— WHAT TO WORK ON —
Each record below is to be reproduced without any change.

— EXERCISE DATA —
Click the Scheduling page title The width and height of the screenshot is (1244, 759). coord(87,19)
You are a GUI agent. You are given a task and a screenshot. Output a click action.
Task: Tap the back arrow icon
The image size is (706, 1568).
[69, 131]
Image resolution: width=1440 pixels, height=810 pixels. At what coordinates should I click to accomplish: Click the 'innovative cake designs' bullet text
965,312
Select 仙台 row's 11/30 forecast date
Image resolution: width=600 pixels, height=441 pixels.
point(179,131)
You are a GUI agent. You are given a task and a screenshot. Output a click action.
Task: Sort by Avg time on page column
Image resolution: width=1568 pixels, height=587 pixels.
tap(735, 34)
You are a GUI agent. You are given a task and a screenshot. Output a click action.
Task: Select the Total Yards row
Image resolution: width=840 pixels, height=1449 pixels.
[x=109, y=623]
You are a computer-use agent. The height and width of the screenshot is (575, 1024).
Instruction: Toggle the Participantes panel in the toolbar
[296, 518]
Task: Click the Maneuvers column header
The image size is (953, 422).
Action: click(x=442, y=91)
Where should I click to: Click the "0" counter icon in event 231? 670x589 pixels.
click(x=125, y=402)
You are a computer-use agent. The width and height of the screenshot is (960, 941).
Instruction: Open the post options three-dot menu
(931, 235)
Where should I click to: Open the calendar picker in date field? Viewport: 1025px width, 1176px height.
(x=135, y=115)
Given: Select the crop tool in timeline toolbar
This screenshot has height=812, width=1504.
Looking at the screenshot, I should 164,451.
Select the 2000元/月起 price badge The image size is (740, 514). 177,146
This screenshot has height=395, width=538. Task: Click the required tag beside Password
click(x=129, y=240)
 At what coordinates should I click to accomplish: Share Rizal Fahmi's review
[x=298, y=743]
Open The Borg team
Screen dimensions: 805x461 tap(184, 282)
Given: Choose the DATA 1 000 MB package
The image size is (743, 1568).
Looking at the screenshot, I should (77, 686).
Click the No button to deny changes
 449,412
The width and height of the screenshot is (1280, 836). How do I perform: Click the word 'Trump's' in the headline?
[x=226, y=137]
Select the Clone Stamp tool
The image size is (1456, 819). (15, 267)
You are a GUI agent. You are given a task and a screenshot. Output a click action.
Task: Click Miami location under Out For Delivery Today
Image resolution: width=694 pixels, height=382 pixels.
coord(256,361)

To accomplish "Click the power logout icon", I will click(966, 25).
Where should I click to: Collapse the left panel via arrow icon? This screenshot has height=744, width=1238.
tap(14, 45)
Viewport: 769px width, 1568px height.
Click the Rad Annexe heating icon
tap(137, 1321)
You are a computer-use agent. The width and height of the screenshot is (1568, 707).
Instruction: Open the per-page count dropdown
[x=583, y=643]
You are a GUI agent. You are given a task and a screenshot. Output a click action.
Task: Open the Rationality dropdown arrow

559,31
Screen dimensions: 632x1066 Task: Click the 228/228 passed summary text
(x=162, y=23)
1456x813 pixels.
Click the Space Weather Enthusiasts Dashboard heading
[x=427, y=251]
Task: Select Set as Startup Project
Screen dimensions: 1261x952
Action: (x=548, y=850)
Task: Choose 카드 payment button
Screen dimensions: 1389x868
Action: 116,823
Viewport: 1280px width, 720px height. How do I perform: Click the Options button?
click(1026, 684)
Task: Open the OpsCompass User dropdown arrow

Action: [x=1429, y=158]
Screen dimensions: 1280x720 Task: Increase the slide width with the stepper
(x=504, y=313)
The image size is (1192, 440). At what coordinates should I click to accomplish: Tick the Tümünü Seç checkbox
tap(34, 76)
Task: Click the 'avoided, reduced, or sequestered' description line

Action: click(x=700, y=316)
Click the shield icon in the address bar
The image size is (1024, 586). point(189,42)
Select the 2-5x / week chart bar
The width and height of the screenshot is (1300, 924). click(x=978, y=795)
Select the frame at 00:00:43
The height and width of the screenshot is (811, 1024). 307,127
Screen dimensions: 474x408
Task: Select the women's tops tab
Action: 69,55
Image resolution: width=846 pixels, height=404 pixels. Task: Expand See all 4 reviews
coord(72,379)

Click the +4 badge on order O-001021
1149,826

— OUTPUT —
Click the Scheduling page title The width and height of the screenshot is (1244, 759). coord(87,19)
You are a GUI agent. You are given a task and a screenshot. Output a click action.
Task: Tap the back arrow icon
The image size is (706, 1568).
[69, 131]
Image resolution: width=1440 pixels, height=810 pixels. At what coordinates should I click to accomplish: Click the 'innovative cake designs' bullet text
965,312
Select 仙台 row's 11/30 forecast date
Image resolution: width=600 pixels, height=441 pixels.
point(179,131)
You are a GUI agent. You are given a task and a screenshot. Output a click action.
Task: Sort by Avg time on page column
Image resolution: width=1568 pixels, height=587 pixels.
tap(735, 34)
You are a GUI agent. You are given a task and a screenshot. Output a click action.
Task: Select the Total Yards row
Image resolution: width=840 pixels, height=1449 pixels.
[x=109, y=623]
You are a computer-use agent. The height and width of the screenshot is (575, 1024).
Instruction: Toggle the Participantes panel in the toolbar
[296, 518]
Task: Click the Maneuvers column header
The image size is (953, 422).
Action: click(x=442, y=91)
Where should I click to: Click the "0" counter icon in event 231? 670x589 pixels.
click(x=125, y=402)
You are a computer-use agent. The width and height of the screenshot is (960, 941).
Instruction: Open the post options three-dot menu
(931, 235)
Where should I click to: Open the calendar picker in date field? Viewport: 1025px width, 1176px height.
(x=135, y=115)
Given: Select the crop tool in timeline toolbar
This screenshot has height=812, width=1504.
Looking at the screenshot, I should 164,451.
Select the 2000元/月起 price badge The image size is (740, 514). 177,146
This screenshot has height=395, width=538. Task: Click the required tag beside Password
click(x=129, y=240)
 At what coordinates should I click to accomplish: Share Rizal Fahmi's review
[x=298, y=743]
Open The Borg team
Screen dimensions: 805x461 tap(184, 282)
Given: Choose the DATA 1 000 MB package
The image size is (743, 1568).
Looking at the screenshot, I should (77, 686).
Click the No button to deny changes
 449,412
The width and height of the screenshot is (1280, 836). How do I perform: Click the word 'Trump's' in the headline?
[x=226, y=137]
Select the Clone Stamp tool
The image size is (1456, 819). (15, 267)
You are a GUI agent. You are given a task and a screenshot. Output a click action.
Task: Click Miami location under Out For Delivery Today
Image resolution: width=694 pixels, height=382 pixels.
coord(256,361)

To accomplish "Click the power logout icon", I will click(966, 25).
Where should I click to: Collapse the left panel via arrow icon? This screenshot has height=744, width=1238.
tap(14, 45)
Viewport: 769px width, 1568px height.
Click the Rad Annexe heating icon
tap(137, 1321)
You are a computer-use agent. The width and height of the screenshot is (1568, 707).
Instruction: Open the per-page count dropdown
[x=583, y=643]
You are a GUI agent. You are given a task and a screenshot. Output a click action.
Task: Open the Rationality dropdown arrow

559,31
Screen dimensions: 632x1066 Task: Click the 228/228 passed summary text
(x=162, y=23)
1456x813 pixels.
Click the Space Weather Enthusiasts Dashboard heading
[x=427, y=251]
Task: Select Set as Startup Project
Screen dimensions: 1261x952
Action: (x=548, y=850)
Task: Choose 카드 payment button
Screen dimensions: 1389x868
Action: 116,823
Viewport: 1280px width, 720px height. How do I perform: Click the Options button?
click(1026, 684)
Task: Open the OpsCompass User dropdown arrow

Action: [x=1429, y=158]
Screen dimensions: 1280x720 Task: Increase the slide width with the stepper
(x=504, y=313)
The image size is (1192, 440). At what coordinates should I click to accomplish: Tick the Tümünü Seç checkbox
tap(34, 76)
Task: Click the 'avoided, reduced, or sequestered' description line

Action: click(x=700, y=316)
Click the shield icon in the address bar
The image size is (1024, 586). point(189,42)
Select the 2-5x / week chart bar
The width and height of the screenshot is (1300, 924). click(x=978, y=795)
Select the frame at 00:00:43
The height and width of the screenshot is (811, 1024). 307,127
Screen dimensions: 474x408
Task: Select the women's tops tab
Action: 69,55
Image resolution: width=846 pixels, height=404 pixels. Task: Expand See all 4 reviews
coord(72,379)

Click the +4 badge on order O-001021
1149,826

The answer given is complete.